● Exercise set:
- 1) Answer these questions from the passage on the State's motion to reopen the suppression evidence.
(a) Within how many days of the initial ruling did the State seek reconsideration?
(b) Which statute was the subject of the exclusive-remedy claim rejected in United States v. Scott?
(c) When appellant shifts his position, what does he say the trial court abused?
- 2) Write out the part of the passage on the State's motion to reopen the suppression evidence that opens with the words containing "Shifting his position, appellant" and closes with "the earlier order.".
- 3) Continue the passage on the State's motion to reopen the suppression evidence from the point where it stops.

● Exercise passage:
In the instant case, the State acted within four days of the initial ruling to seek reconsideration of new facts bearing on the issue in question and substantially affecting the credibility of the evidence adduced at the original pretrial hearing. The State never sought to appeal the first ruling on the motion to suppress. We reject appellant's claim that article 44.01(a)(5) accorded the State an exclusive remedy and that the trial court lacked "jurisdiction" to permit the State to reopen the evidence on the suppression issue. Cf. United States v. Scott, 524 F.2d 465, 467 (5th Cir.1975) (rejecting claim that 18 U.S.C.A. § 3731 granting government the right to appeal a suppression order was an exclusive remedy); Moreno, 807 S.W.2d at 329 (legislature, in enacting article 44.01, intended to extend to State appellate powers akin to those the United States Congress had extended to the federal government in a criminal case).

Shifting his position, appellant also argues that if the trial court had the necessary discretion, it abused that discretion when it granted the State's motion to reopen the evidence and then reversed itself by rescinding the earlier order.

● Excerpted records:
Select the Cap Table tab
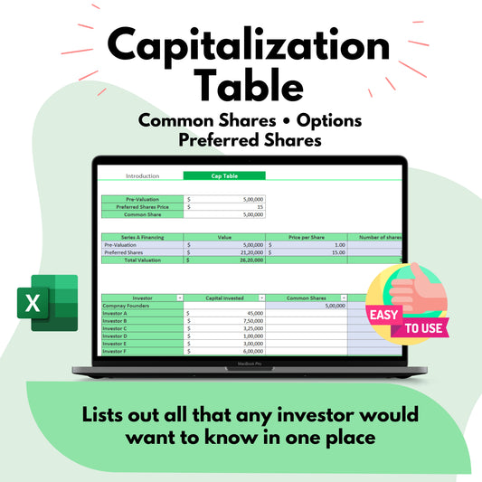coord(224,175)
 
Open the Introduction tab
coord(142,175)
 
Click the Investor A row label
coord(117,313)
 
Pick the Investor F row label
coord(117,352)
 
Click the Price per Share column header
coord(305,237)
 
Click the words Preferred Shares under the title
coord(241,140)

● Answers below:
- 1)
(a) Four days.
(b) 18 U.S.C.A. § 3731.
(c) Its discretion.

- 2)
Shifting his position, appellant also argues that if the trial court had the necessary discretion, it abused that discretion when it granted the State's motion to reopen the evidence and then reversed itself by rescinding the earlier order.

- 3)
We observe that appellant made no objection to the trial court's actions. Generally, error must be preserved at trial with a timely and specific objection. See Tex.R.App.P. 52(a); Turner v. State, 805 S.W.2d 423, 431 (Tex.Crim.App.1991); Sterling v. State, 800 S.W.2d 513, 521 (Tex.Crim.App.1990). Moreover, appellant has failed to bring forward any statement of facts concerning the hearings on May 1 and July 23, 1991. The burden is on appellant to see that a sufficient record is presented to show error requiring reversal. Tex R.App.P. 50(d). Appellant's failure to present a statement of facts showing the rulings of the trial court to which he assigns error presents nothing for review. See Smith v. State, 789 S.W.2d 350, 357 (Tex.App.--Amarillo 1990, pet. ref'd). Therefore, any error is waived. Guilder v. State, 794 S.W.2d 765, 766-67 (Tex.App.--Dallas 1990, no pet.); see also Hall v. State, 829 S.W.2d 407, 410-11 (Tex.App.--Waco 1992, no pet.).

Even if it could be validly argued that error was preserved for review, and in light of the jurisdictional...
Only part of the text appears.